Texto de lectura:
================

El banquete de Trimalción es el fragmento más conocido de una de las primeras muestras del género. Lo que se nos presenta en él pudiera, acaso, definirse en términos modernos como «cuadro de costumbres de intención satírica». Para que una sátira sea eficaz, su objeto tiene que ser real. ¿Nos es licito, pues, inferir inmediatamente que los materiales del Satiricón proceden de la realidad? Indudablemente, pero, además del Satiricón, hay otras novelas primitivas cuyos materiales, en su relación con la realidad, no pueden determinarse tan fácilmente. Es evidente, por ejemplo, que los personajes y la historia que se nos cuenta en Dafnis y Cloé mantienen con la realidad una relación bastante tenue: esta novelita nos sitúa en un extremo alejado del Satiricón. Y podríamos buscar y hallar otras todavía más distantes de lo real. ¿Nos lleva esto a la conclusión contraria? Aunque a primera vista lo parezca, me atrevo sin embargo a decir que no. Predicamos, por ejemplo, de los materiales de Dafnis y Cloé que están idealizados, pero el proceso de idealización requiere, para ser posible, una base real, una realidad sobre la que operar el proceso. Demos un salto en el tiempo, y tomemos una novela ya citada, Alicia en el País de las Maravillas. Vemos en ella que una liebre de marzo saca el reloj del bolsillo del chaleco y dice que es tarde. Esto, evidentemente, no es real con la realidad del Banquete de Trimalción, ni siquiera con la mínima de Dafnis y Cloé-, pero, si descomponemos la imagen en sus elementos constituyentes, advertimos en seguida que todos ellos proceden de lo real, pero que han sido desplazados de sus contextos habituales e insertados en otros. Paso a paso llegaríamos a una nueva conclusión, formidable de esta manera: nada hay en la novela que no haya pertenecido antes a la realidad, si bien es necesario que este concepto, realidad, sea entendido en su más amplio sentido.

================

Datos de origen:
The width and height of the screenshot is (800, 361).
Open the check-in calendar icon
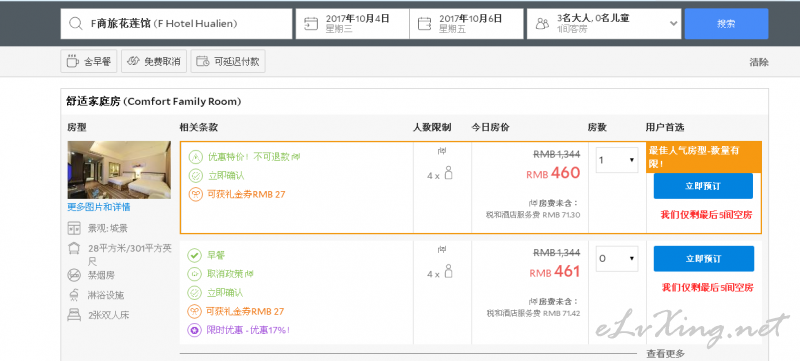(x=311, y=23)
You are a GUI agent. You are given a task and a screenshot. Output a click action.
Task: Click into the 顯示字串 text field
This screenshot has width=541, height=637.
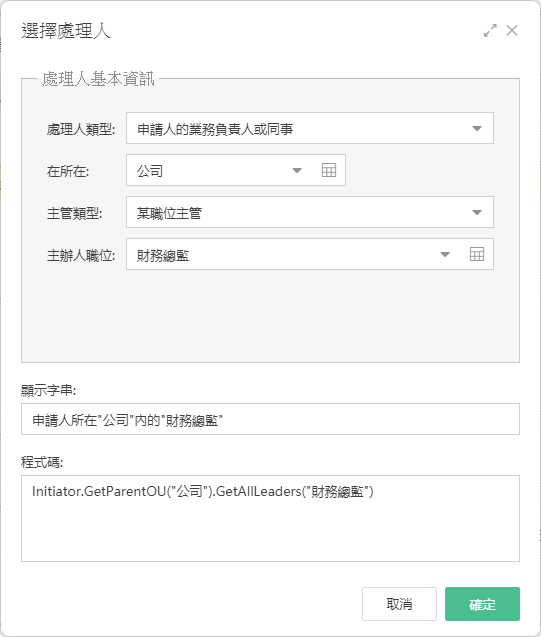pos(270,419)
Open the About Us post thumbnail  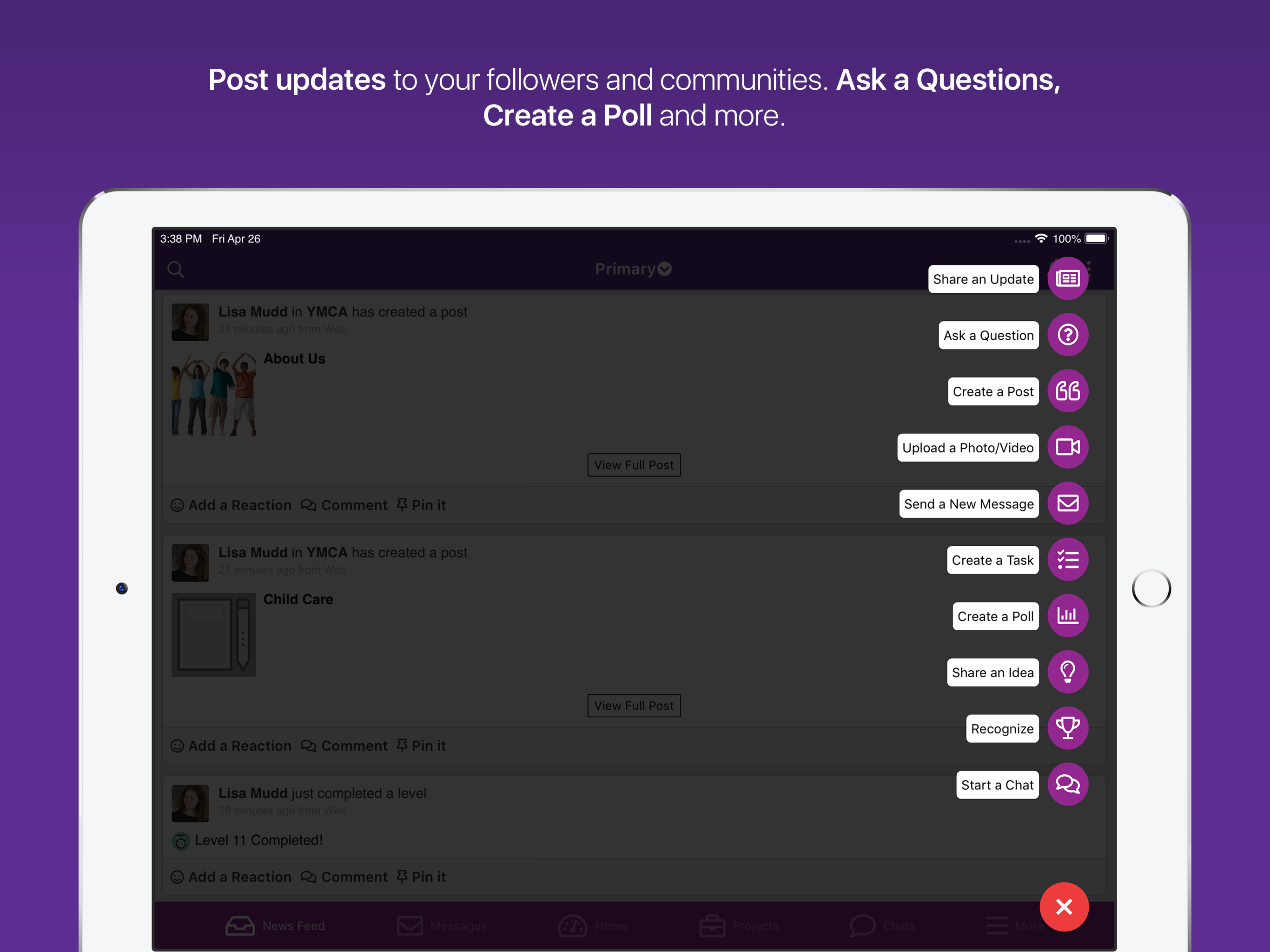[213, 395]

================

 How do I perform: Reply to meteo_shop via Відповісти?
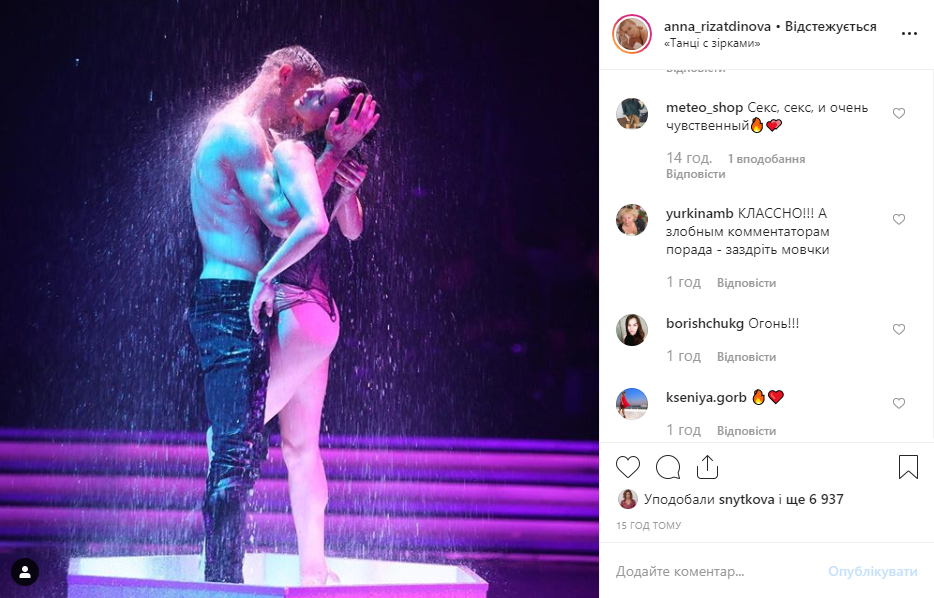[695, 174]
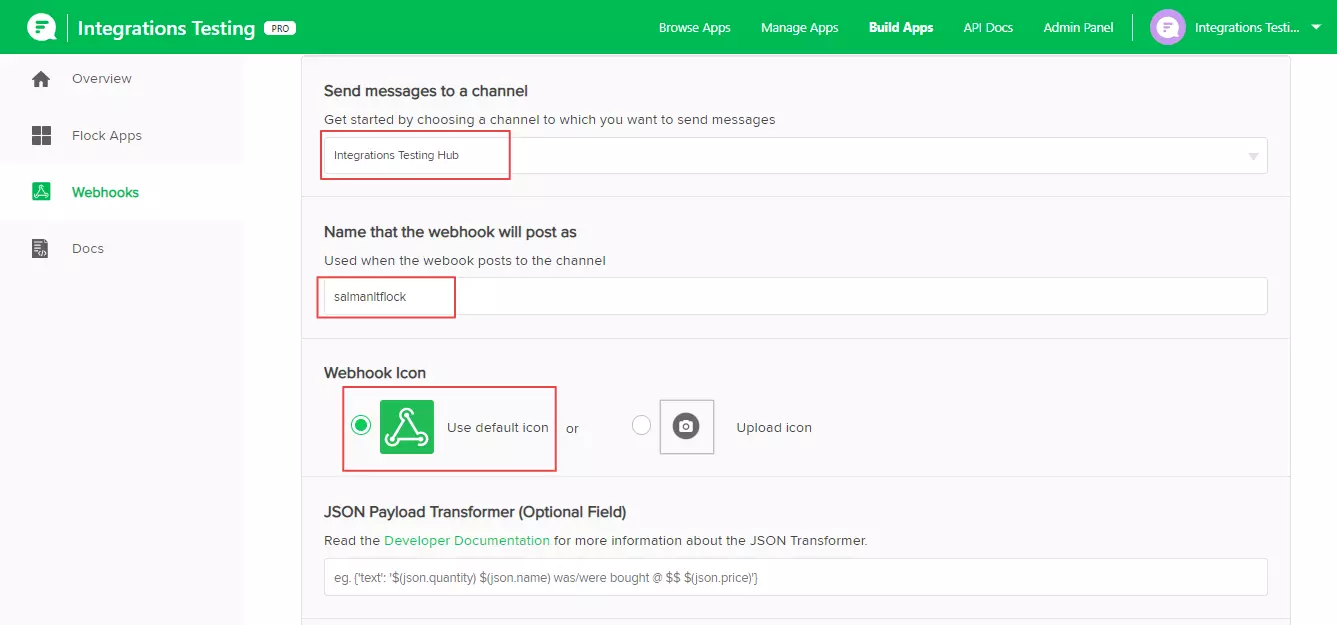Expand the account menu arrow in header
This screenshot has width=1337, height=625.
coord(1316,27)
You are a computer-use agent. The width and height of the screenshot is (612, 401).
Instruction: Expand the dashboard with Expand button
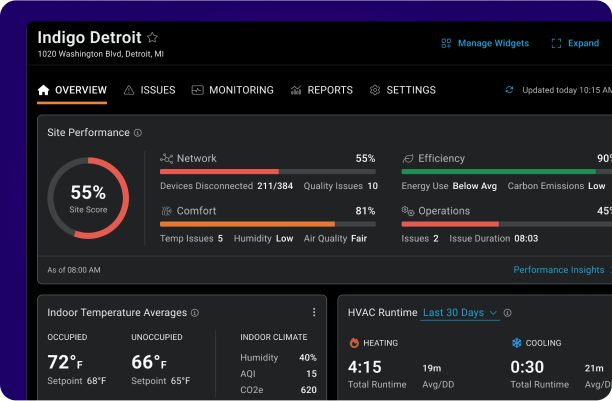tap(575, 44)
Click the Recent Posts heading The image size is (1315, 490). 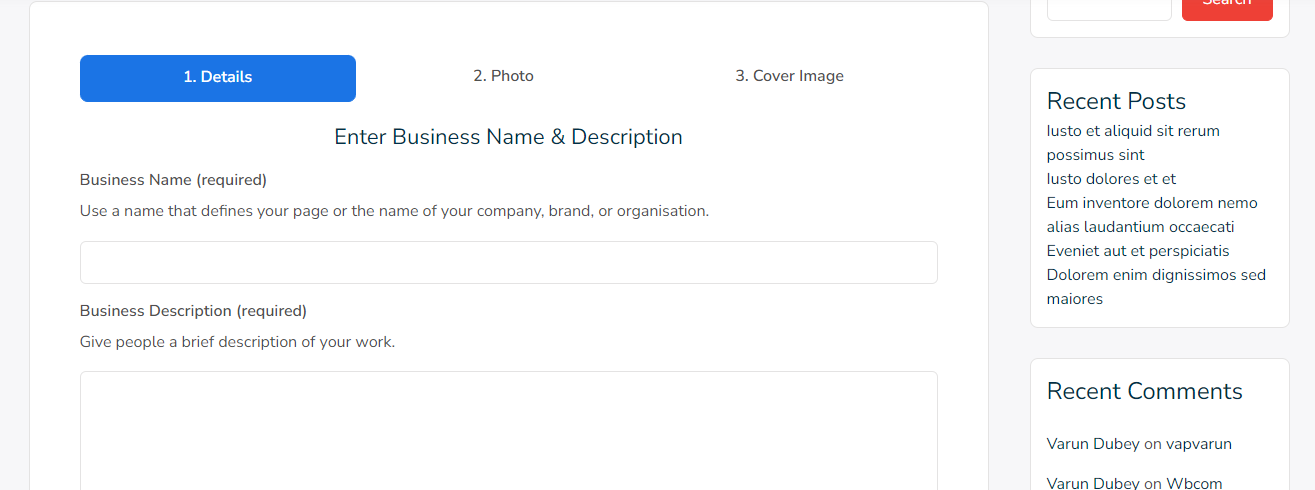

================

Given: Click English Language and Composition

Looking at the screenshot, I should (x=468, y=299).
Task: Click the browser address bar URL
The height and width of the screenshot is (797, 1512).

================

Tarea: Prosigue el texto sobre la relación entre la novela y la realidad a partir de su última oración. Los registros son un material aparte y no guardan relación con el texto de lectura.

Respuesta esperada:
En los tres ejemplos propuestos, pues, la realidad, aunque está en ellos, no está en todos lo mismo. Y esto nos lleva a preguntarnos si hay un modo típico de estar lo real en la novela, o si en cada novela está de manera distinta. Examinados de nuevo los tres ejemplos, lo primero que descubrimos es que están formados de palabras como toda literatura. El rico Trimalción, la encantadora Cloé, la simpática liebre de marzo, están en sus novelas respectivas de una manera sui generis, están representados, no presentes; están, digámoslo sin más preámbulos, sus imágenes, no ellos. Pero la polisemia de la palabra imagen nos obliga a precisar aún más, porque también son imágenes las de un cuadro. El pintor traslada al cuadro la imagen del modelo, y a lo que resulta le llamamos imagen con toda propiedad. ¿Por qué se lo llamamos también al resultado de una construcción verbal? Alguna similitud habrá que lo autorice, pero esta similitud no procede de la homogeneidad de las palabras, de una parte, y de las formas y colores, de otra, Son materiales distintos, operan en diferentes ámbitos. Por abstracto que sea el contenido de un cuadro, siempre remite a algo de lo real visible, siempre puede ser llamado imagen; pero si digo «el logaritmo de Pi», este sintagma no engendra ninguna representación imaginaria. Sin embargo, si traigo aquí, y la leo, la descripción del dómine Cabra, todo el que entienda las palabras puede reconstruir mentalmente k figura del sujeto así descrito. Hay, pues, palabras con capacidad de representación. Y el modo de estar lo real en la novela es, ante todo, éste, aunque no sea único, y aunque, como llegaremos a ver, también lo no real tenga cabida en la narración, Continuaremos pues.
El don Magín de Miró transcurre por las calles de Oleza, y sus grandes narices actúan como instrumento delicado de captación de olores. Tiene, del olor, una experiencia directa. Puesta en palabras, ¿la reproduce el destinatario de la novela? O, preguntando de otra manera, ¿son verbalmente comunicables las imágenes olfativas de la experiencia de don Magín? La respuesta se nos va a demorar, porque, de repente, algo que iba pareciendo sencillo se ha complicado. Hemos usado una palabra nueva, experiencia, y de eUa procede la complicación. Digamos, antes de prestarle atención, que en la novela de Miró ciertas palabras nos van diciendo cómo es lo que huele don Magín, pero las palabras mismas no huelen. ¿Será suficiente ese sistema verbal que traslada por simple mención imágenes olfativas para que la realidad de lo que huele esté allí y para que el lector reciba la imagen de lo real de modo satisfactorio? Tardaremos, repito, en responder.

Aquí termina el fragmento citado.